Expected Technological Impact: The proposed DeepFog project is expected to have a significant positive impact on the development of future low-latency and energy-aware intelligent applications done feasible by the convergence of FC and DL paradigms. This is expected to have a relevant technological impact on many novel families of technologies, such as Smart Wireless Sensor Networks (SWSNs), Smart Objects of IoT and Intelligent Embedded Systems. Overall, it is expected that the proposed DeepFog project allows to enter a new phase where real-world problems emerging from complex real-time IoT applications are addressed.
Expected Social-Economical Impact: It is expected that intelligent FC platforms are able to provide more robust, energy-efficient, lower latency and higher QoS applications and, for this reason, are expected to increase the trust people have in machine-related and real-time critical applications. Furthermore, since the novel DeepFog platform relies on FL protocols that does not need to share local data, it is expected that it solves data security and related privacy issues. Overall, it is expected that the proposed DeepFog paradigm will provide a feasible technological platform for the actual support and real-world implementation of a large overall spectrum of Fog-supported DL-aided IoT-oriented stream applications.
6) PROJECT PLAN AND PROJECT TARGETS
The two-year research activity of the overall DeepFog workprogramme is organized into two Workpackages, coordinated Prof. M. Scarpiniti and by Prof. E. Baccarelli, respectively. As detailed in Table III, each WP comprises two tasks.

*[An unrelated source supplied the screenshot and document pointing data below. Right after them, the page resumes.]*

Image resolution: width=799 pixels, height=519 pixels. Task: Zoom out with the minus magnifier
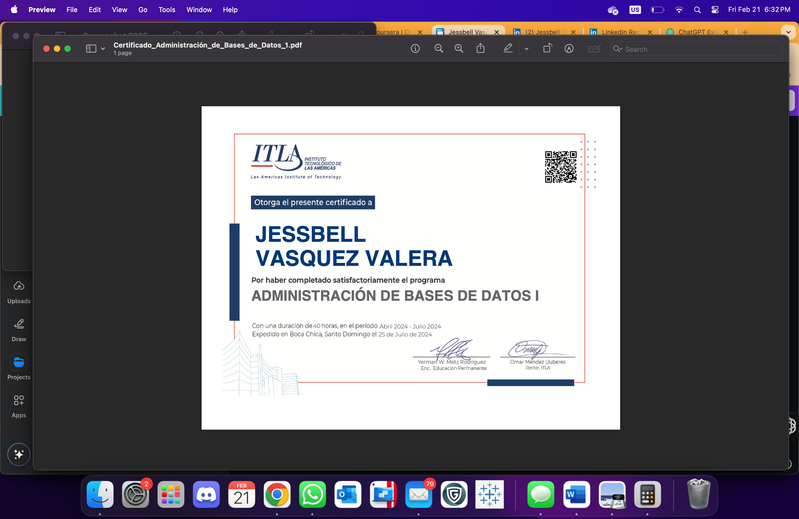[438, 48]
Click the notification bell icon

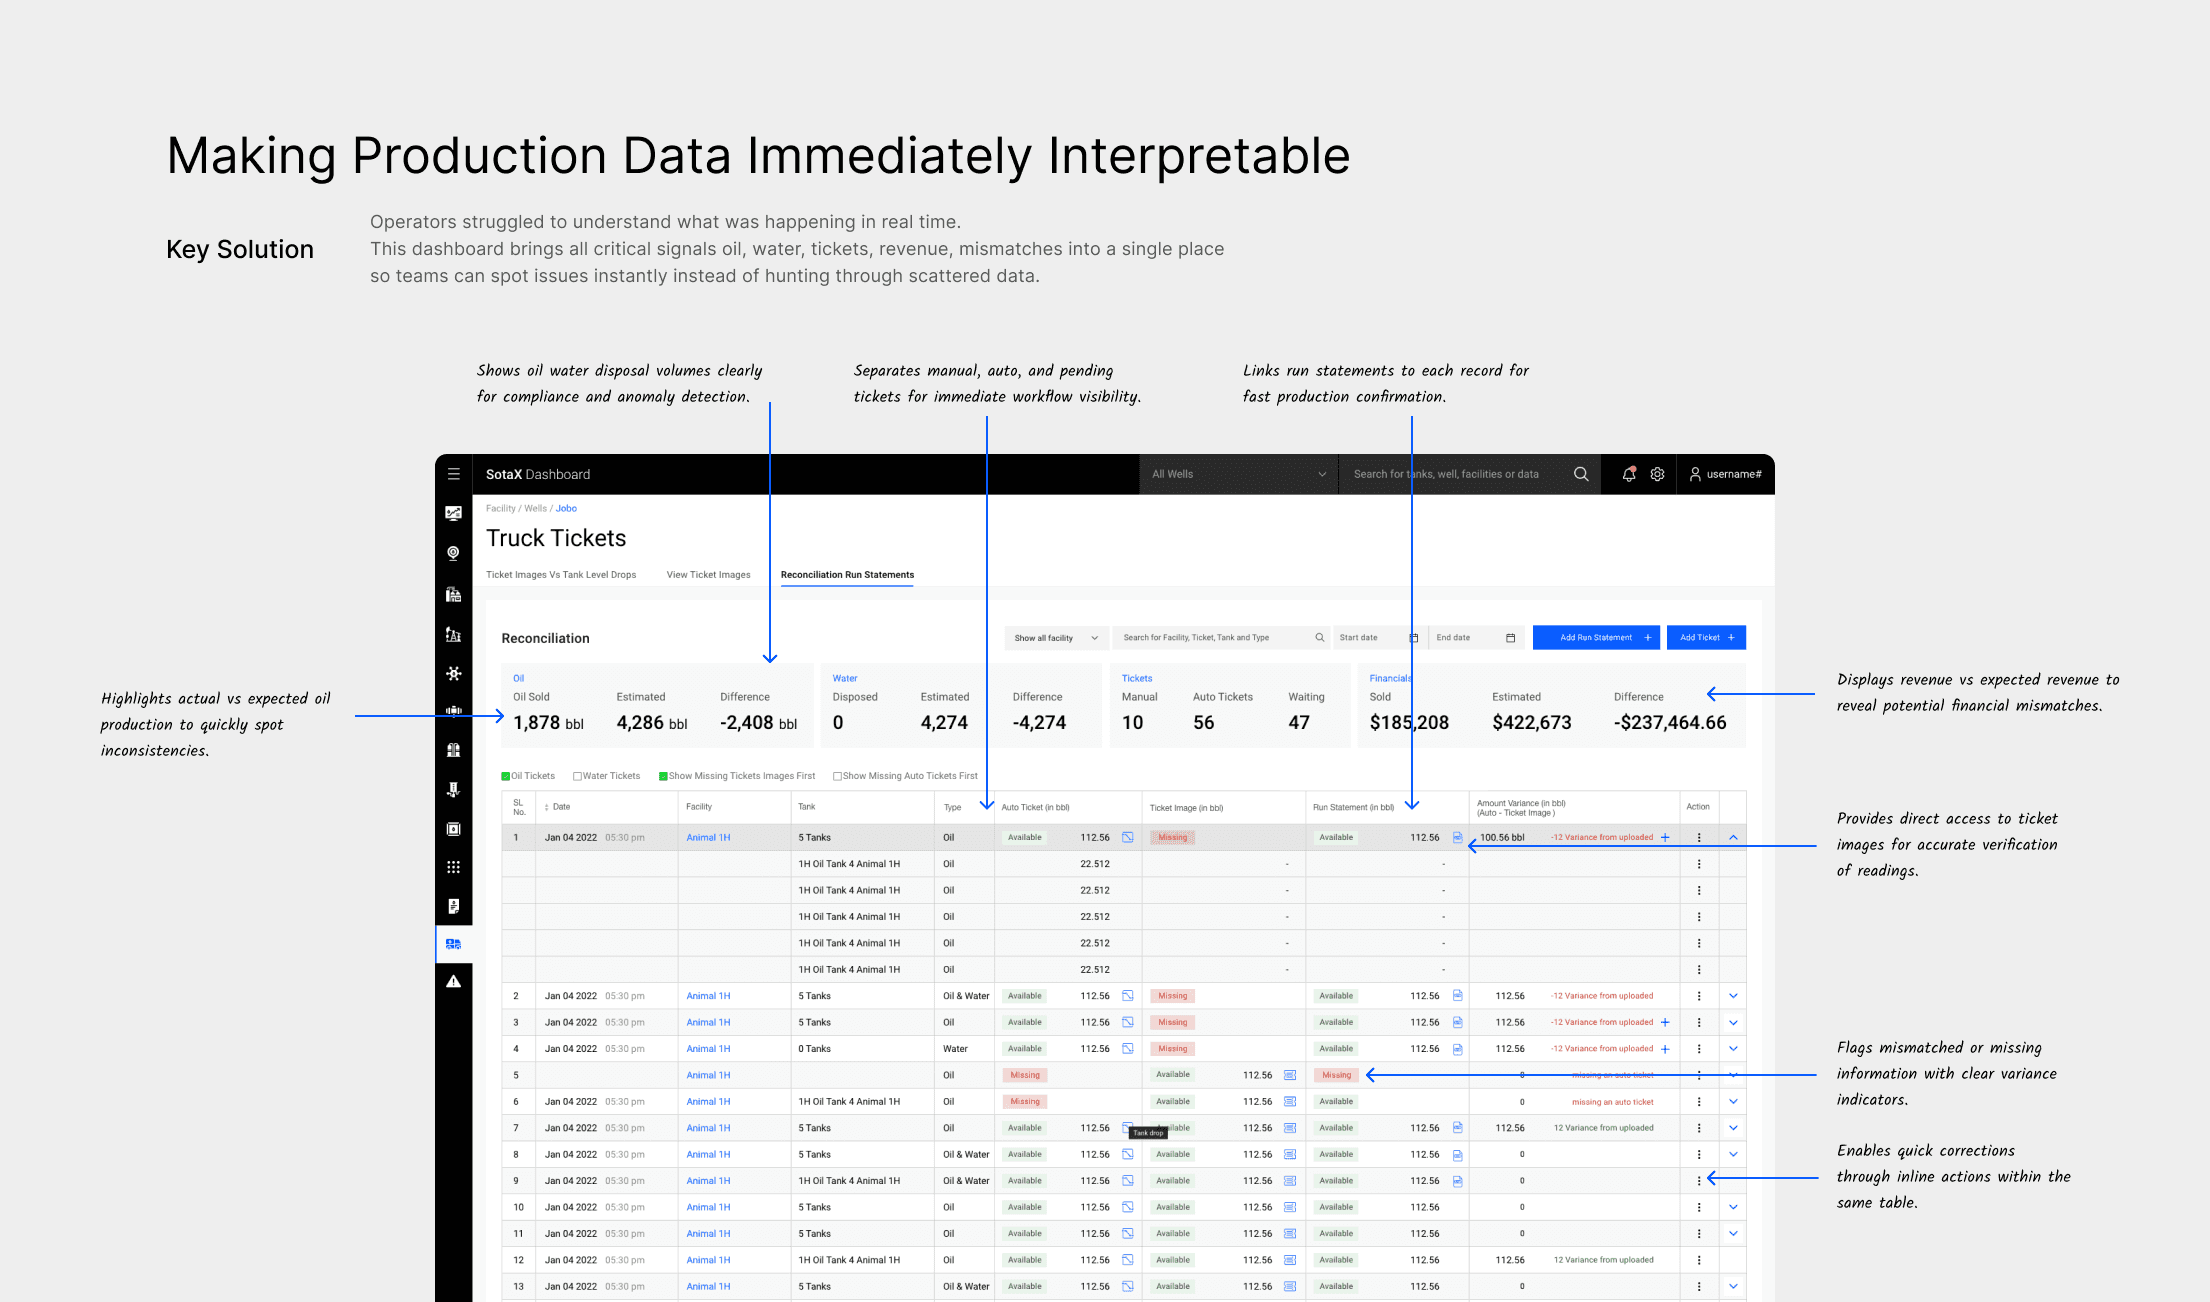1629,474
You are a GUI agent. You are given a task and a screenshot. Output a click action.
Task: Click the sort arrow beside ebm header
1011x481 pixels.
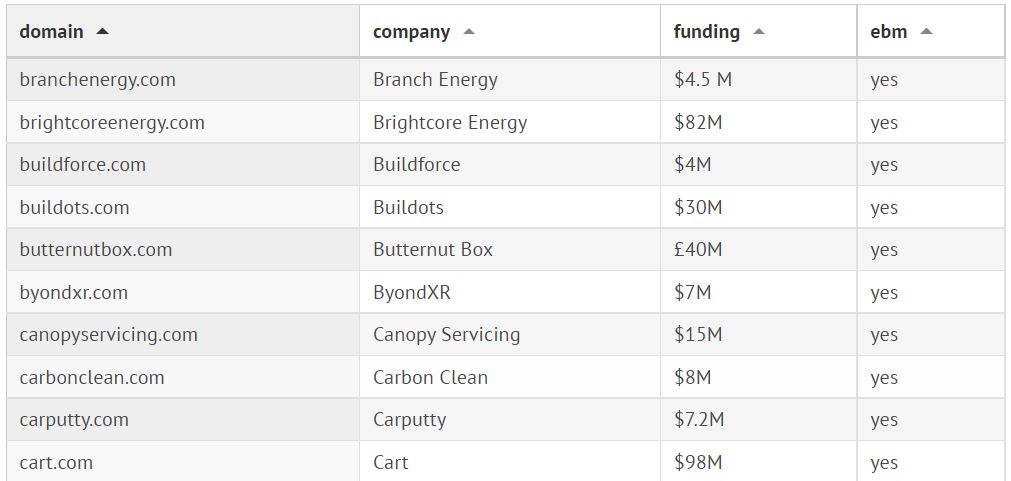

The DeepFog project engages 4 researchers (3 promoters supported by 1 PhD student) and will be coordinated by Prof. Enzo Baccarelli. The multiple scientific sectors involved by the DeepFog project (ING-INF/03 and ING-IND/31) confirm, indeed, the inter-disciplinary nature of the DeepFog project. Table IV details the role/task covered by each participant, together with the planned workprogramme over the TWO-year life cycle of the project, and related cross-interactions.

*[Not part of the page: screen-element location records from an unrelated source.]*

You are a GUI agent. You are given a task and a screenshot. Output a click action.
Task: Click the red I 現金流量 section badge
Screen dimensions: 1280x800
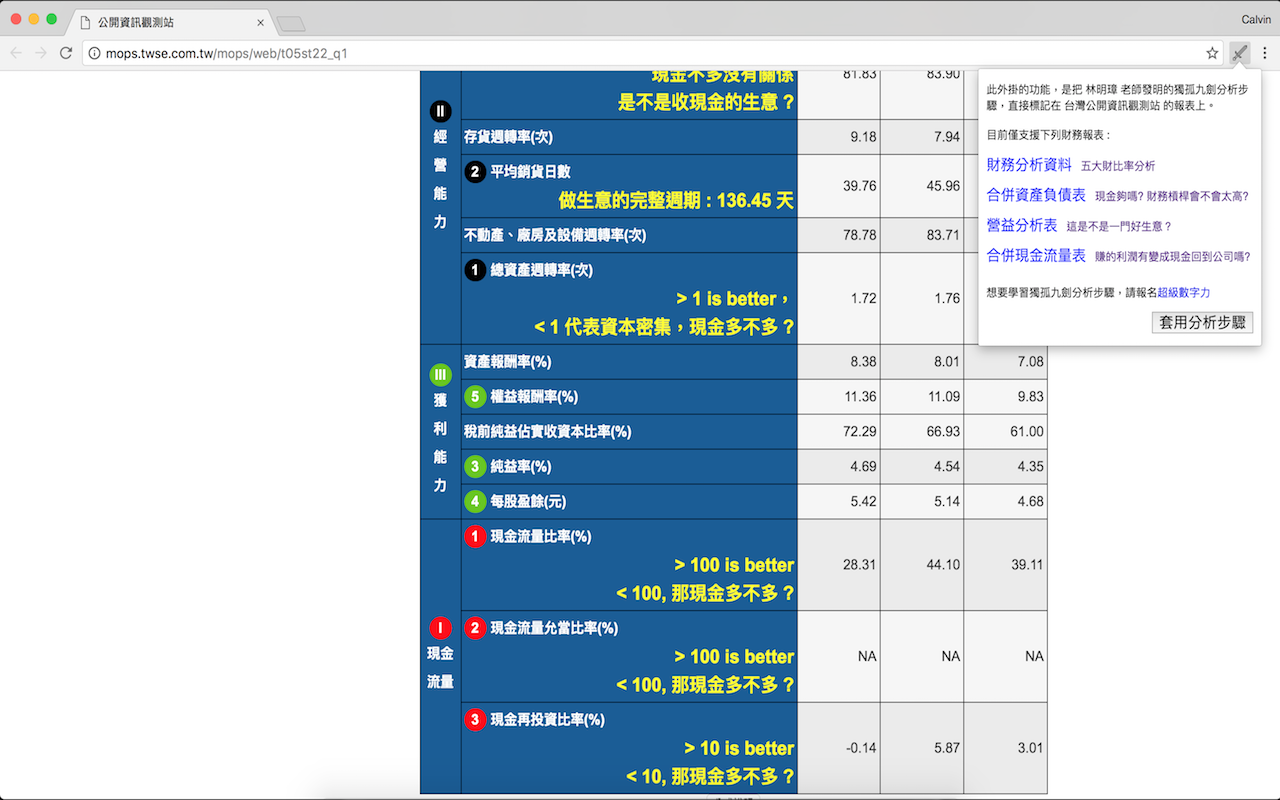440,628
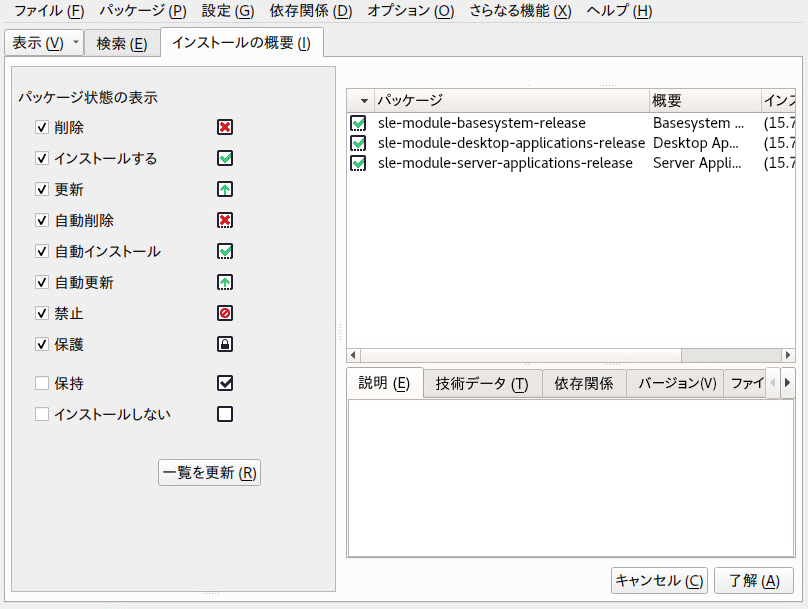This screenshot has height=609, width=808.
Task: Open the 依存関係 (D) menu
Action: (x=311, y=11)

It follows a detailed description of tasks.
T1.1-Optimization of layers placement and dynamic energy-saving computing-networking resource allocation - Equipping a layer of a baseline DNN with a local classifier is not for free, because there are three main issues to be accounted for: i) it adds a per-input computational complexity; ii) the energy consumed by a CDNN for processing each input data is nearly proportional to the overall number of numerical operations carried out by the layers, as reported by results of the field trials in [25]; and iii) in some cases, the increment in the overall accuracy of the CDNN gained by the placement of an additional local classifier may be offset by the corresponding increment of the per-input consumed energy [24].
Hence, motivated by these considerations, task T1.1 focuses on the companion topics of the optimized setting of a suitable number of local classifiers and their optimized placement over the layer stack of the considered baseline DNN. As all the problems of optimal placements involving discrete variables (number of local classifiers and their allowed locations), even the optimal placement of the local classifier is an NP-hard discrete combinatorial problem, whose globally optimal solution resists closed-form evaluation and exhibits an exponential-type solving complexity. Therefore, main goal of T1.1 is to develop a greedy-type solving approach that is locally optimal and exhibits a computational complexity which scales in a linear way with the depth of the considered CDNN.